The Refugee Action Coalition said the Immigration Department’s policies were responsible for the young man’s death.
“Omid, your blood is on Dutton’s hands, both for the delays to your evacuation, and for holding you hostage on Nauru till you broke. We’ll ensure that your martyrdom isn’t in vain. Shame Australia,” the group said on its Facebook page
On Nauru on Tuesday, during a visit by UN officials to the Nibok settlement where he lived with his wife, Omid set himself on fire, crying: “This is how tired we are, this action will prove how exhausted we are. I cannot take it anymore”.
Onlookers smothered the flames, and Omid was taken to the Republic of Nauru hospital before being airlifted out almost a day later. He was treated at the Royal Brisbane and Women’s hospital but died on Thursday.
A friend of Omid’s, who was present when set himself on fire, said Omid’s purpose was not a “fake demonstration”.
“He really decided to kill himself, sacrifice himself to finally prove it to Australians that he is suffering,” he said.
The wife of the deceased 23-year-old refugee has criticised delays in getting him off the island for medical care.
Before he died, Omid’s wife told Guardian Australia she did not expect him to survive, and blamed Australian officials for what she saw as delays in getting him to hospital in Queensland.
She said that once her husband was taken to the Nauru hospital it took two hours for a doctor from International Health and Medical Services to arrive and treat him and he was unable to be given intravenous pain relief.

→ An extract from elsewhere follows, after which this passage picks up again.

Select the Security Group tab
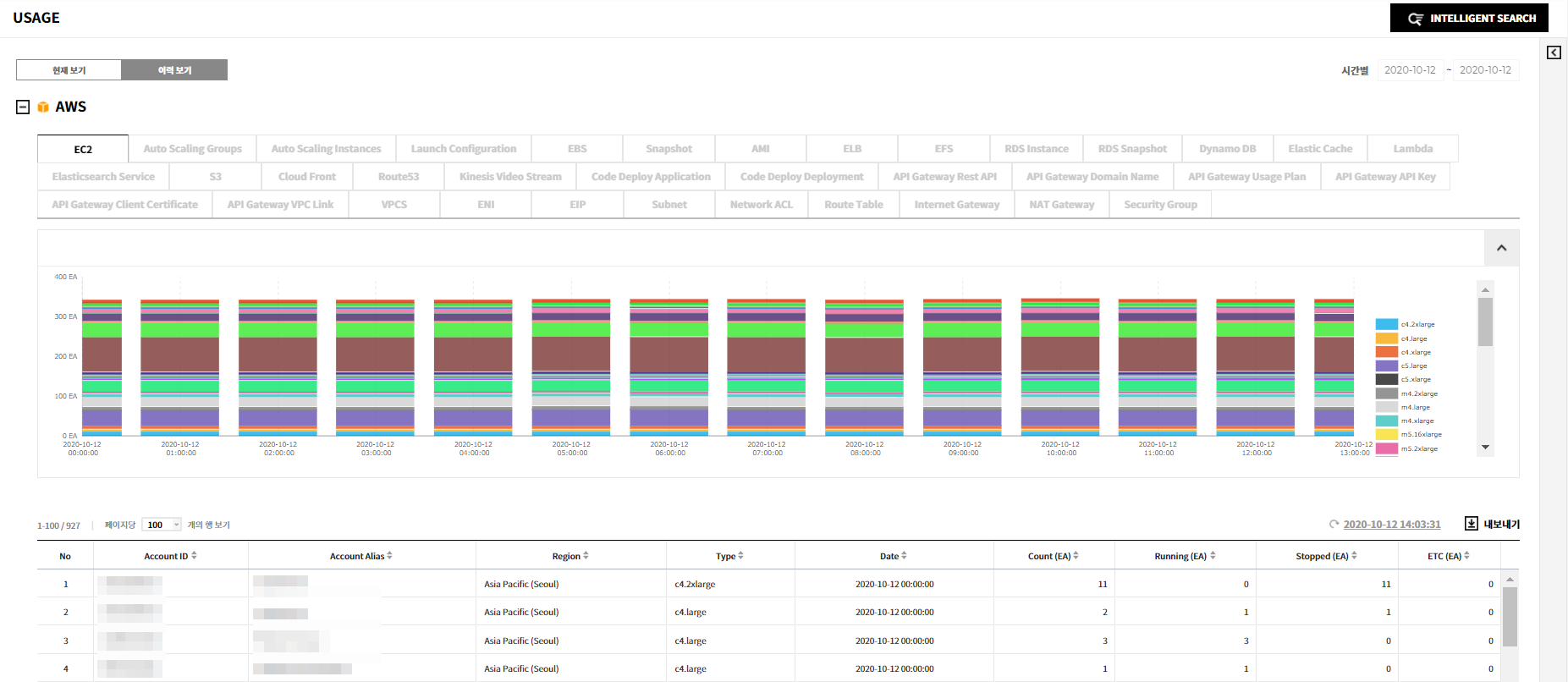Viewport: 1568px width, 682px height. [x=1159, y=205]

She said that the hospital “didn’t even have a clean syringe”.
“Staff in Nauru hospital couldn’t help Omid in any way because they were unequipped,” she said.
She said Omid suffered a cardiac arrest during the night, and doctors performed emergency surgery with her consent. Upon arrival in Brisbane, she said doctors told her he was already brain dead.
Omid’s wife was brought to Brisbane and waited in the hospital with him, under guard. Some friends had spoken to her, she said, attempting to offer comfort before she was soon stopped from speaking.
“Currently I am in isolation in a way that I am not allowed to talk to anyone or do interviews,” she said.
“They have taken away my mobile phone so no one can contact me and I am being observed constantly by the officers that are accompanying me.”
Omid’s act was captured on mobile phone video.
The graphic video shows a few people nearby, who did not appear to be expecting him to go through with his threat of setting himself on fire.
When he did, they ran and tackled him to the ground, smothering the flames which had engulfed his body. He lay on the ground moaning, with severe burns across his body and head.
A second video shows him in the Nauru hospital, clearly conscious as he paces up and down while screaming – with severe burns apparent to his arms, legs, chest, and back – while distressed family members plead for him to be given assistance and painkillers.
Within hours of Omid’s act the Nauru government publicly deemed it a “political protest to coincide with the visit by representatives from UNHCR”.
“There is no value in such behaviour,” it said.
On Thursday night a vigil was held outside the Brisbane hospital, and detainees on Nauru wore T-shirts bearing Omid’s name while they held their 40th consecutive daily protest.